Dans ce cabaret pas très bien famé, il croisera le destin du capitaine Mavromati devenu le souffre-douleur des autres employés de la taverne, qui lui fera un cadeau inestimable, un dictionnaire avec lequel le jeune Istrati s’enrichira intellectuellement, dès qu’il pourra avoir un instant de répit dans sa longue journée. Après le décès tragique du capitaine, le garçon est comme libéré de ses dernières attaches, il quitte son job et part à la découverte du monde.
Passager clandestin d’un navire en route vers la France, démasqué il est débarqué à Naples. Là durant plusieurs semaines il connaît la misère et la faim. Enfin, il trouve le moyen de réembarquer, toujours sans billet, sur un autre bateau qui l’emporte ailleurs.
Souvenirs de jeunesse de l’écrivain, roman d’apprentissage, Panaït Istrati sait ce que vie dure veut dire. Après avoir quitté une mère qui l’adorait, il connaitra la maltraitance, les dures conditions de travail et les brimades mesquines par son employeur. Attiré par la liberté mais sans boulot, il subira la faim et les nuits à la rue en terre étrangère à Naples. Mais toujours poussé par l’envie de vivre et la soif de savoir, les voyages seront son moteur. Voir ailleurs si l’herbe est plus verte.
L’écrivain aurait pu choisir un ton dramatique en nous plongeant dans les affres de la misère, au contraire il adopte un style tragicomique. Les épreuves endurées sont dites mais sans s’appesantir, parfois suggérées dans une ellipse élégante. Une écriture vive et épurée, truffée de mots étrangers en grec ou roumain pour rendre vivant le cosmopolitisme de cette aventure d’homme en devenir. Au détour des pages, des règles de vie : « Espère toujours le mieux. Quand on ne le peut plus, alors tout est fini », « Qui ne sent pas la nécessité du combat ne vit pas, mais végète », une constante dans la pensée d’Istrati, se battre, toujours. Le crédo des émigrants d’hier comme d’aujourd’hui.
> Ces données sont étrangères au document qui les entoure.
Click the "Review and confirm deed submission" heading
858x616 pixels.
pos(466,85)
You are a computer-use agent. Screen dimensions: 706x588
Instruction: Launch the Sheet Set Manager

« Je fais toute la ville et le port ; je m’offre, pour des salaires dérisoires, partout où je vois une besogne à faire, mais je me rends compte de l’inanité de mes efforts : les Napolitains mêmes sont de trop et crèvent plus de faim que moi. Il y en a dix qui se battent pour une place, pour une heure de travail, pour une malle à porter. Le soir venu, je me glisse, sous notre toit, sans avoir mangé de toute la journée… »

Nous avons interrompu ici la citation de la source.